--- START EXCERPT ---

David Raleigh Arnold

If you compare the amount of time spent with a teacher with the amount spent in solitary practice, all guitar players, all musicians in fact, are mostly self taught. Whenever you are practicing you are teaching yourself. Someday, if you have a good teacher, the day will come when you are on your own. With or without a teacher, getting the most from your practice time is crucial.

These ideas, principles, and suggestions are for the long haul. Everything here does not necessarily relate to beginners, but very much of it does. If you are a beginner, skip what makes no sense to you and someday all will be clear. If you are a teacher, this article applies to you, not necessarilly to your students.

Of course there may be times when you will temporarily have a routine which is completely different than the usual, to catch up with something you’ve been missing, to experiment, or to learn something new to you. Nevertheless, you should always return to a routine which makes sense over time. In this context, “temporary” could mean up to six years. Adhering too long to a routine which is unbalanced will be at best ineffective and at worst harmful.

A 5% loss of effectiveness over 20 years is the loss of a year of practice.

Attitude is important. You have a lot of time, but you will not live forever. Practice with purpose.

--- END EXCERPT ---
--- START DATA EXTRACT ---

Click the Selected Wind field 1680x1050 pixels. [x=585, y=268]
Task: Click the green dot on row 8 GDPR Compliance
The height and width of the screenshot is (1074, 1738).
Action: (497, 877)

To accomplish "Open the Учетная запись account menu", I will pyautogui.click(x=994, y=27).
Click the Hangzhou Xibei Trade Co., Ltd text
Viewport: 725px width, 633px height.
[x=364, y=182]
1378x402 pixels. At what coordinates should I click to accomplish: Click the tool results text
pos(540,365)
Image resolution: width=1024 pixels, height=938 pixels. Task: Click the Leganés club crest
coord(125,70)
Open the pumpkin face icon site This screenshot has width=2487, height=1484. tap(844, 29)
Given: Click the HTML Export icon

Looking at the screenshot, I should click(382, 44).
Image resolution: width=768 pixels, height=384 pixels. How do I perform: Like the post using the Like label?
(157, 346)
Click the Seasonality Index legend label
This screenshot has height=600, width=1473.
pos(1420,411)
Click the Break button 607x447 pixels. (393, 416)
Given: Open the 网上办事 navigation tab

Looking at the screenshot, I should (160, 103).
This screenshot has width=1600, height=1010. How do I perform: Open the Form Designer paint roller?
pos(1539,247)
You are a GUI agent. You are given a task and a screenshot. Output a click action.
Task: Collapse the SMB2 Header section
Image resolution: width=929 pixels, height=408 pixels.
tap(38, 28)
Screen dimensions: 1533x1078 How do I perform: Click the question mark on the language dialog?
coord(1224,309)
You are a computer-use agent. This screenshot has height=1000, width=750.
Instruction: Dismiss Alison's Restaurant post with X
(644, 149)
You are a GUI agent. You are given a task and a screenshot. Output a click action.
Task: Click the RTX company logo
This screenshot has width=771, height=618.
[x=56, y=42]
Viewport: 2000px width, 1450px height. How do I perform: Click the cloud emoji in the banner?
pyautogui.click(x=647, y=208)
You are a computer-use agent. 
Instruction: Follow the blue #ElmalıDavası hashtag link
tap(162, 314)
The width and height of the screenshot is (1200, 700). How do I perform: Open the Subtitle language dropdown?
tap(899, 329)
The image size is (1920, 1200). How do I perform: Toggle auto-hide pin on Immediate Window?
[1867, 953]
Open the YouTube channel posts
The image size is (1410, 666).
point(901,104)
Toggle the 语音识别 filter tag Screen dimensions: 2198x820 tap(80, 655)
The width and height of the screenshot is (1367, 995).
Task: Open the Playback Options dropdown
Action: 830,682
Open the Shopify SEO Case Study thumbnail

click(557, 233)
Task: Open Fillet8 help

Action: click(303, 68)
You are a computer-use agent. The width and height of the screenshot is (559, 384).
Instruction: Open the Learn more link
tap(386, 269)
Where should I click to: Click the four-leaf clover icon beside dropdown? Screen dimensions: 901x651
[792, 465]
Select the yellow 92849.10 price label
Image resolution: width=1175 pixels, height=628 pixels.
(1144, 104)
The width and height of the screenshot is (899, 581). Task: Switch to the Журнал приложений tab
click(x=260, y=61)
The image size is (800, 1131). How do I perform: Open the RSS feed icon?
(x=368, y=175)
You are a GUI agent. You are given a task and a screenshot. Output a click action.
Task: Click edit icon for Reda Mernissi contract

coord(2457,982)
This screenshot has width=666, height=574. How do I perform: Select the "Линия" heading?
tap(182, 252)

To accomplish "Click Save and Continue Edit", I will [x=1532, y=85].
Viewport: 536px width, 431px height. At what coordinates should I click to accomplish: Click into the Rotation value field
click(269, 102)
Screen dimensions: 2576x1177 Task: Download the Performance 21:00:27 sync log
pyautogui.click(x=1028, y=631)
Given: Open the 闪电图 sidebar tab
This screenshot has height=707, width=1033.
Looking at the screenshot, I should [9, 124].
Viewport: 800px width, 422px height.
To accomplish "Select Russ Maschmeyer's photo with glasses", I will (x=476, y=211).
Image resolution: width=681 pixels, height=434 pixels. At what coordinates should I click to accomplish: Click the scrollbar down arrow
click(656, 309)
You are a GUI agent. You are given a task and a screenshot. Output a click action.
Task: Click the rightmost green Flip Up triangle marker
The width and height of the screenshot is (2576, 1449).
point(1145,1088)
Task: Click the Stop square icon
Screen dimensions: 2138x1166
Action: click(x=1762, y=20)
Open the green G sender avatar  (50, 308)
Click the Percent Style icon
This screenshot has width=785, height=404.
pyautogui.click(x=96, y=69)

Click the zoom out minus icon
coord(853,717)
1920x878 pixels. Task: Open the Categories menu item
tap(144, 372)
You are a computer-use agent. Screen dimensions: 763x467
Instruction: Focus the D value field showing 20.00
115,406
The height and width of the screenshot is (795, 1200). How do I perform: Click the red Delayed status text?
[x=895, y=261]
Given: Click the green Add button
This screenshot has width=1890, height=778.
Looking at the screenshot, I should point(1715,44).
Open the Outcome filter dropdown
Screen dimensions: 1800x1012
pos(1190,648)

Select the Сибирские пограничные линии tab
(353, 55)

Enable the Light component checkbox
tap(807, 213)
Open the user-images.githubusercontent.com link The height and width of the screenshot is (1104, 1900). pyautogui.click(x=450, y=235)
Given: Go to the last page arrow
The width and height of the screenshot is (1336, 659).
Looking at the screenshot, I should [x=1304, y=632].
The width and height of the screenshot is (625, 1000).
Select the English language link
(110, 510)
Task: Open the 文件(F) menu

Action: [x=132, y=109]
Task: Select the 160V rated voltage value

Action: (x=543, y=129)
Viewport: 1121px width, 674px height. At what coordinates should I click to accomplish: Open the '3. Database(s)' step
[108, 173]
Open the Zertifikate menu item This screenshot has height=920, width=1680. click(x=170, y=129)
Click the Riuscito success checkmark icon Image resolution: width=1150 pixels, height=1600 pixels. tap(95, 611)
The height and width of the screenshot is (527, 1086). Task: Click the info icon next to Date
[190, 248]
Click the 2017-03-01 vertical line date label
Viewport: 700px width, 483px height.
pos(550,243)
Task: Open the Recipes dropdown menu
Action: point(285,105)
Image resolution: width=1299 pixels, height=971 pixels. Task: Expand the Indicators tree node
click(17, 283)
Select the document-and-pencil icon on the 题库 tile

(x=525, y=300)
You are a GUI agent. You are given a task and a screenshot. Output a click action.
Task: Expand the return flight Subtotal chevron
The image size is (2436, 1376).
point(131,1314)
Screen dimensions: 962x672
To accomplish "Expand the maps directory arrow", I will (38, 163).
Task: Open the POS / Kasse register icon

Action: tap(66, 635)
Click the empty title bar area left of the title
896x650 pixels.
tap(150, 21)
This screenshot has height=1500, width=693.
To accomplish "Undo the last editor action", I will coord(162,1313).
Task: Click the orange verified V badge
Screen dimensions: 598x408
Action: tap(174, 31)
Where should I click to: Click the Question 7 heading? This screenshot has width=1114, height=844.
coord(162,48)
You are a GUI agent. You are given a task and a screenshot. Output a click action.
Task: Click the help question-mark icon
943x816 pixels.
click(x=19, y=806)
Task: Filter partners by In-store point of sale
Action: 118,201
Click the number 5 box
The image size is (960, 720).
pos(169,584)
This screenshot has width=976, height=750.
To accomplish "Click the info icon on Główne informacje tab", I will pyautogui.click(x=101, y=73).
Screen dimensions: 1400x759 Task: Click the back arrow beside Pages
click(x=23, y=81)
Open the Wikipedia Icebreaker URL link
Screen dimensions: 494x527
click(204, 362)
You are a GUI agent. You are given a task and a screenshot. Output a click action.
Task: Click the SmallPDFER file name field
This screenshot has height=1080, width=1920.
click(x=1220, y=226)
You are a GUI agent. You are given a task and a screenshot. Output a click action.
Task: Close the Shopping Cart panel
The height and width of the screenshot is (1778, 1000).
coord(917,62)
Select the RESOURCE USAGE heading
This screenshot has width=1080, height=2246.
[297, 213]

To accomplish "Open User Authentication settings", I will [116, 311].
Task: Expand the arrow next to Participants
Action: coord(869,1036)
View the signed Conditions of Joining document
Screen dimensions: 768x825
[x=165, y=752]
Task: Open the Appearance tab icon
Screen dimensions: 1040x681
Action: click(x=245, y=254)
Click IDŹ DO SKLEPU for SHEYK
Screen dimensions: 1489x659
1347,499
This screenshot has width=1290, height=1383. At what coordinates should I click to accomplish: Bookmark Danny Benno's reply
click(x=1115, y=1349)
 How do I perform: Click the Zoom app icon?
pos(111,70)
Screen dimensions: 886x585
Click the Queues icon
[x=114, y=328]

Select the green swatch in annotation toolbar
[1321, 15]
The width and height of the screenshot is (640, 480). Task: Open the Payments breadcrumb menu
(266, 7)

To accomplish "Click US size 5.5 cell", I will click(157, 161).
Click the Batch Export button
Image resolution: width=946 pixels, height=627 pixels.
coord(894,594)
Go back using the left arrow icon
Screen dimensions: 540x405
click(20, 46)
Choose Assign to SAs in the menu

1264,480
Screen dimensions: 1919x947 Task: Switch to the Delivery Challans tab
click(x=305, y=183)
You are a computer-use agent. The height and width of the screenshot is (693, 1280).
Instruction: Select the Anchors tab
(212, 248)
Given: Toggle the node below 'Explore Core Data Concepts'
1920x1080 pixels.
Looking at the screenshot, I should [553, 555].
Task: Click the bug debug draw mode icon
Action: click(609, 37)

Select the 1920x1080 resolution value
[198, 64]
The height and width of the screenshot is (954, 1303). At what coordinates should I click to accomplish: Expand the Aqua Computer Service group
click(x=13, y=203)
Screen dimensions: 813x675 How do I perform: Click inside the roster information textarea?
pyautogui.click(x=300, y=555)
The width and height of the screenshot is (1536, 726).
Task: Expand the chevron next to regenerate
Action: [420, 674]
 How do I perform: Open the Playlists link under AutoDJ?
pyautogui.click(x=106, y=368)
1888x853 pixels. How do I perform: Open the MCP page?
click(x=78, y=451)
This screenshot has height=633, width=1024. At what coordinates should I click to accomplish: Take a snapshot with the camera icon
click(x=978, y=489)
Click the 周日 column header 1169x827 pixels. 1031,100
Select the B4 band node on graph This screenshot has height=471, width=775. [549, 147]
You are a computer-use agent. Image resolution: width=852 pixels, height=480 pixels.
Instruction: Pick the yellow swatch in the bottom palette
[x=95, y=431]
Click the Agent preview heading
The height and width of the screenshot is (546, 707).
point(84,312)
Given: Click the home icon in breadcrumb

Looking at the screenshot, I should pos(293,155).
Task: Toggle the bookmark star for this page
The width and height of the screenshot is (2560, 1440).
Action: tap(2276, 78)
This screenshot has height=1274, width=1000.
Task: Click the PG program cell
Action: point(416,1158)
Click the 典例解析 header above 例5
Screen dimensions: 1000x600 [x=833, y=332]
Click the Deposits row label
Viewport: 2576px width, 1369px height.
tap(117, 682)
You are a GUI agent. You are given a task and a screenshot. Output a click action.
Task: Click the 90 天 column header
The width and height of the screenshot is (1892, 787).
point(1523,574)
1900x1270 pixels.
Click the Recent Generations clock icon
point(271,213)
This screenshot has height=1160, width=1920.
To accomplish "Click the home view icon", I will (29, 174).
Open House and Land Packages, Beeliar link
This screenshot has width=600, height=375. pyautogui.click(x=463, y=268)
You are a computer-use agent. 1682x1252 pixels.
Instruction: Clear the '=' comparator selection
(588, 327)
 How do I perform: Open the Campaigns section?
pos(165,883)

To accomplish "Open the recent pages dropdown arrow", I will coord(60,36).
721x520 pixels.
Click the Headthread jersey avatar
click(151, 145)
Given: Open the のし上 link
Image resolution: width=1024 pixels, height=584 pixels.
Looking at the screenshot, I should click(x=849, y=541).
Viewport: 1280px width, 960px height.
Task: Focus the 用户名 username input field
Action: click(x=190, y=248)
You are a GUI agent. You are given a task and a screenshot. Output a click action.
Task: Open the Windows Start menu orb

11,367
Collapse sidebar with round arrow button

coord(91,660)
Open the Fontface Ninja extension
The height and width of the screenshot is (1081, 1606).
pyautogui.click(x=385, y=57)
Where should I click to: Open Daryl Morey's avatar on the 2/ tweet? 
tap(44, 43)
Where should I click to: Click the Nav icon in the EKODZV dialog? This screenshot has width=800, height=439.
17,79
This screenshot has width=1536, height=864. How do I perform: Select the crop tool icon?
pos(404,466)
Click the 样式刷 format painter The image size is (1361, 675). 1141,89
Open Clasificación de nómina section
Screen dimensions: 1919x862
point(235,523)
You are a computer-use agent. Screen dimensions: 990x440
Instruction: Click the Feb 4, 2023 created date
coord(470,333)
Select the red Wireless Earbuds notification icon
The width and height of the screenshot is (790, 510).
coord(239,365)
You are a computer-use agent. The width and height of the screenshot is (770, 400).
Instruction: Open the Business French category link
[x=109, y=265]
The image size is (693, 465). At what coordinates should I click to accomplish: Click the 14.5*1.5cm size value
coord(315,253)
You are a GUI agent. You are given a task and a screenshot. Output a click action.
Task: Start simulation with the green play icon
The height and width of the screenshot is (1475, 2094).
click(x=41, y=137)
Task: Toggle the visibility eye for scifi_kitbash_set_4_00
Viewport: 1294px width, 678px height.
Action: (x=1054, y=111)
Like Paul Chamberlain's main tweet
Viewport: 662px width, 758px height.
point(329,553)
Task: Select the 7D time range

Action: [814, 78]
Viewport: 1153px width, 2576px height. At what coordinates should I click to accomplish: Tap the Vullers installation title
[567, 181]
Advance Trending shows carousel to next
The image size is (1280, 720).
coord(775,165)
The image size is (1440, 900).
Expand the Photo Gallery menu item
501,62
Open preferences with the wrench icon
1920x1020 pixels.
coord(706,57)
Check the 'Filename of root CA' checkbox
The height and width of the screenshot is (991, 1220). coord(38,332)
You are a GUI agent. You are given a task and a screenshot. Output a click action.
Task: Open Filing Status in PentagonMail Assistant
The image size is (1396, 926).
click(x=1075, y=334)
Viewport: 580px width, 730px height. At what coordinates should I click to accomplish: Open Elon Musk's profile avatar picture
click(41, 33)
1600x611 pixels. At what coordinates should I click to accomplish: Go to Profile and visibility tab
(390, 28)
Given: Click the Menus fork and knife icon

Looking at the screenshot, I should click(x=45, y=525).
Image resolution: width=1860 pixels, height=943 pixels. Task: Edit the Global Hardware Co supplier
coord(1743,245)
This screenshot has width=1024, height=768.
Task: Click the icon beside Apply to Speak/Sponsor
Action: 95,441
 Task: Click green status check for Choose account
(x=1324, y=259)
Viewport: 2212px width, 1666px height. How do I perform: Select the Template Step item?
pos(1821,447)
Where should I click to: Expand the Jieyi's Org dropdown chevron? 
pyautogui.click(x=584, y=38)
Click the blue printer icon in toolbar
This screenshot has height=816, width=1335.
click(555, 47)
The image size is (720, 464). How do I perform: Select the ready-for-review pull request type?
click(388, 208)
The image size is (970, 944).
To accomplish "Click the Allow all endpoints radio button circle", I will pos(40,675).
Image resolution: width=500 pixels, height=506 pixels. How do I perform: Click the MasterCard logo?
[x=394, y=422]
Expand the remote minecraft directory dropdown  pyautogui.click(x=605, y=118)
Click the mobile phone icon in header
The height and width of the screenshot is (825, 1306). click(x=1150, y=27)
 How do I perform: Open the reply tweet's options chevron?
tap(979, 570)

--- END DATA EXTRACT ---

> **JOBS**
(1) Answer these questions using the essay on guitar practice:
(a) According to the essay, how long could "temporary" mean in the context of an unusual routine?
(b) What does a 5% loss of effectiveness over 20 years amount to?
(c) What are beginners told to do with material that makes no sense to them?
(2) From the essay on guitar practice, extract everything from "David Raleigh Arnold" down to "time is crucial.".
(3) Continue the essay on guitar practice from the point where it stops.

> **ANSWERS PER TASK**
(1)
(a) Up to six years.
(b) The loss of a year of practice.
(c) Skip it.

(2)
David Raleigh Arnold

If you compare the amount of time spent with a teacher with the amount spent in solitary practice, all guitar players, all musicians in fact, are mostly self taught. Whenever you are practicing you are teaching yourself. Someday, if you have a good teacher, the day will come when you are on your own. With or without a teacher, getting the most from your practice time is crucial.

(3)
If you apply yourself to making your practice as effective as possible it will be one of the high points of your day. Bad practice becomes a chore. Good practice becomes a pleasure. Make your practice work fun, with the feeling of accomplishment which comes with playing the guitar, not the idle empty fun that comes from playing with it.

Guitar practice is sedentary with a vengeance. You must do core exercise religiously in addition to scheduled breaks during practice. There are library shelves full of books on the necessity of maintaining strength in the muscles around the spine which prevent pressure on the nerves of the spinal column. It all goes double for guitar players, because you must compensate for the reality that your posture cannot always be good when you are playing the instrument. If you do nothing about this situation, there will be problems:

  • Intense debilitating back pain is a virtual certainty. Segovia had it. Mangore didn’t. Mangore worked out on the parallel bars. Segovia didn’t.
  • Carpal tunnel syndrome has been shown to be related to bad posture.
  • Musician’s focal dystonia may be aggravated by bad posture, although the fact that guitarists get it in the right hand and pianists get it in both hands militates against the back being a primary cause.

There is no place for relaxation techniques in practice. They are for rest. Muscles which are relaxed are not controlled. Good muscle tone means tension, not relaxation. Tension exists to build strength and improve performance. Short of paralysis, it is a good thing, and it is a necessary part of the learning process. To reduce tension, slow down. That works, every time, and it does not reduce your learning. There is truth in Nietzche’s: “What does not kill you makes you stronger”. Do not dedicate practice time to locating and resolving “tensions”. You are not smarter than the millions of years of evolution which put tensions exactly where they belong every time. Simply slow down and concentrate on control and let tension do its job and make you stronger.[1]

Summary:

You should practice:

  • with music first.
  • with full attention.
  • with total control.
  • a lot.

Asking the Right Questions

What are reasonable and positive goals?

What equipment do I need?

When should I practice?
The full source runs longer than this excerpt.